Ulrich Desselberger MD FRCPath FRCP (Glasgow, London), Research Assistant and Consultant, Hannover Medical School, Hannover, Germany, 1968-1976 (apl. Professor for Medical Microbiology, Hannover, Medical School, 1983); Postdoctoral Fellow and Research Assistant Professor, Mt. Sinai School of Medicine, New York, NY, 1977-1979; Senior Lecturer and Honorary Consultant Virologist, University of Glasgow, Scotland UK, 1980-1987; Consultant Virologist and Director, Regional Virus Laboratory, Birmingham UK, 1988-1990; Consultant Virologist and Director, Clinical Microbiology and Public Health Laboratory, Cambridge UK, 1991-2002 (Clinical Director of Pathology, Addenbrooke's Hospital, Cambridge, 1998-2002); Senior Research Fellow, CNRS, Gif-sur-Yvette, France, 2002-present. Main scientific interests: genome analysis of RNA viruses (influenzaviruses, rotaviruses, retroviruses a.o.), rotavirus replication, viral determinants of pathogenicity, molecular techniques of viral diagnosis, molecular epidemiology.
Dr. L. Andrew Ball received a D. Phil. in biochemistry from Oxford University in 1969. He first discovered the attractions of viruses as experimental systems while studying the replication of RNA phage when he was a postdoctoral fellow at the University of Wisconsin-Madison.
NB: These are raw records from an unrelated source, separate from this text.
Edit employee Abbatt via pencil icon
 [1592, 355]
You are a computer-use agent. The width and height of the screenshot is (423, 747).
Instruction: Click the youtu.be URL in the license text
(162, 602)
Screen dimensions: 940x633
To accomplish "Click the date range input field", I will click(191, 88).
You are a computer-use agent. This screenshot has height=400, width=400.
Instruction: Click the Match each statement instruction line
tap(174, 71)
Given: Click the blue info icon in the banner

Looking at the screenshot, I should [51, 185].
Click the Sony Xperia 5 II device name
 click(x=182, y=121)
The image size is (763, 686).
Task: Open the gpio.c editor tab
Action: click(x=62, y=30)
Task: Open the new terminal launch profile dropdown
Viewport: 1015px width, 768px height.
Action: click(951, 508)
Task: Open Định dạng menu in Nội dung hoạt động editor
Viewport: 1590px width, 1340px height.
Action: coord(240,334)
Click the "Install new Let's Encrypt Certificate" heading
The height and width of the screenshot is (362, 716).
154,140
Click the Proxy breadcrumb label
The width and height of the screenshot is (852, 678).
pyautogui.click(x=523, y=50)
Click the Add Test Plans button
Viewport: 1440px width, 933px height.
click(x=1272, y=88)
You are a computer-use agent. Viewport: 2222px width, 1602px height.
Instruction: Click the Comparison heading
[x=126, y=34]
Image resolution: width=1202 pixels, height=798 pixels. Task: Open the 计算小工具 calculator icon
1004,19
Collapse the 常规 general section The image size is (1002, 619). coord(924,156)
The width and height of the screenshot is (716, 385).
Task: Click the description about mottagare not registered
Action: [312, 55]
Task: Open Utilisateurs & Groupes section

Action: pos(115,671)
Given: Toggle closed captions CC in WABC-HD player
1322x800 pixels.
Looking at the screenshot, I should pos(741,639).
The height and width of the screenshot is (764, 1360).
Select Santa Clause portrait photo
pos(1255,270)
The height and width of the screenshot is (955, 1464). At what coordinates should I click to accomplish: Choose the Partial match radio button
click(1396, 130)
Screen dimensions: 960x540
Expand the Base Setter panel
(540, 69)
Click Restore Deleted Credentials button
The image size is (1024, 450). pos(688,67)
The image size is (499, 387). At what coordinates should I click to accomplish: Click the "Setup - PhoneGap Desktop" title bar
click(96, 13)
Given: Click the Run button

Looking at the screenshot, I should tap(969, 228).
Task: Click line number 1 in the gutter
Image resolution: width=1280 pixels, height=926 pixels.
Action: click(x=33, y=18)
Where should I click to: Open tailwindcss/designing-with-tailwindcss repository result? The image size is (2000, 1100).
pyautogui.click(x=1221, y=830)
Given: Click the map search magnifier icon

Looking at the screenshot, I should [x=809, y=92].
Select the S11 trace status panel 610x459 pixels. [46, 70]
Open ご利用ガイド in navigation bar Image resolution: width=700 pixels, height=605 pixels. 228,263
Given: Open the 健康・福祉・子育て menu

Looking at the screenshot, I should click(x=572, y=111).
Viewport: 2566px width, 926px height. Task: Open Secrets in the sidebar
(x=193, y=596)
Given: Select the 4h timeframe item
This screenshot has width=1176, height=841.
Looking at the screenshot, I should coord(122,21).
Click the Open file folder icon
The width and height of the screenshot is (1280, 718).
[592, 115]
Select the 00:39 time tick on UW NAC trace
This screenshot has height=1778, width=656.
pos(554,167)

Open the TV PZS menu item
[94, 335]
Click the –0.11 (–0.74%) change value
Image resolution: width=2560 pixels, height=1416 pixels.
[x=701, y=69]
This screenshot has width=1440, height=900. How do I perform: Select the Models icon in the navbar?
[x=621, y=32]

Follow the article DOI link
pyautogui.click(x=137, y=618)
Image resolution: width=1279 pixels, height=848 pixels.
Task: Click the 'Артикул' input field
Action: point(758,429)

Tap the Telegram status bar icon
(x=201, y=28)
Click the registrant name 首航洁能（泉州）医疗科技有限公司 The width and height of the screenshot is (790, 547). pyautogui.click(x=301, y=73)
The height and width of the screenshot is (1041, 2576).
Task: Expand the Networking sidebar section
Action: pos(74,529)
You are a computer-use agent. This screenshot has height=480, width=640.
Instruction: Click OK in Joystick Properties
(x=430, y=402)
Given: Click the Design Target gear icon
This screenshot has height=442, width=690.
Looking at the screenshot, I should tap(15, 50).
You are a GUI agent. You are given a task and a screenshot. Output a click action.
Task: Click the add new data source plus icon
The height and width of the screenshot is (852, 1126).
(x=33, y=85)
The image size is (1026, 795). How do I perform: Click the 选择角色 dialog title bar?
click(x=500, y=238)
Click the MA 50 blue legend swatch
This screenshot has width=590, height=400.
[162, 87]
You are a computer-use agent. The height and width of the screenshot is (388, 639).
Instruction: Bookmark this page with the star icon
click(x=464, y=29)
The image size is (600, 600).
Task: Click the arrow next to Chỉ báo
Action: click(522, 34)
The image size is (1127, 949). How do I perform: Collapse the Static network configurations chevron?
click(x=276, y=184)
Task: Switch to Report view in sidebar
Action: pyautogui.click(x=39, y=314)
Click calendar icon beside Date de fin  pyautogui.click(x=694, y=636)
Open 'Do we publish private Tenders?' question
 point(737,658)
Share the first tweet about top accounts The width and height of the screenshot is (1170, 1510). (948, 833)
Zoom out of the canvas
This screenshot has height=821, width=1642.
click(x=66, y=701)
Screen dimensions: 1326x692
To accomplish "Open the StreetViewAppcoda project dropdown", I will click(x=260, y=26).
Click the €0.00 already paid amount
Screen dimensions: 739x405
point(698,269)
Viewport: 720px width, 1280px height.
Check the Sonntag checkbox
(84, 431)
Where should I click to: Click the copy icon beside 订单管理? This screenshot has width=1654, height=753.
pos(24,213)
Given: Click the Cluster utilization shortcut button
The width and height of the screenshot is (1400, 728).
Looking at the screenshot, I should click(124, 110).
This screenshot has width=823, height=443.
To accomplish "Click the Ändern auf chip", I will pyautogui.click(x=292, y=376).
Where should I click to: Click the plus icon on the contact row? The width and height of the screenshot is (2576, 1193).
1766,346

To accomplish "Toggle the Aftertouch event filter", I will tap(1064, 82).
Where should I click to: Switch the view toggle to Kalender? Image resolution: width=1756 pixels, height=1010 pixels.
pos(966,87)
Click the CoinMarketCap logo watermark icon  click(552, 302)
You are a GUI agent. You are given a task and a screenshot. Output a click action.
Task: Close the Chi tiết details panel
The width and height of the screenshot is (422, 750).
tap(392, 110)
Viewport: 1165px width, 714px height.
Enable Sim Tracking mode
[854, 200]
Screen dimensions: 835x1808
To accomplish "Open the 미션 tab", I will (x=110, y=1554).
Since then he has held academic positions at the National Institute for Medical Research, Mill Hill, UK; the University of Connecticut-Storrs; the University of Wisconsin-Madison, and the University of Alabama at Birmingham. In his research he has used viruses in the families Rhabdoviridae, Paramyxoviridae, Poxviridae, Nodaviridae, and Tetraviridae to study transcription, replication, and recombination of viral DNA and RNA, as well as the control of gene expression by the cellular mechanisms of innate immunity. He served as chair of the ICTV nodavirus/tetravirus Study Group for six years and as chair of the Invertebrate virus subcommittee before being elected ICTV President in 2002.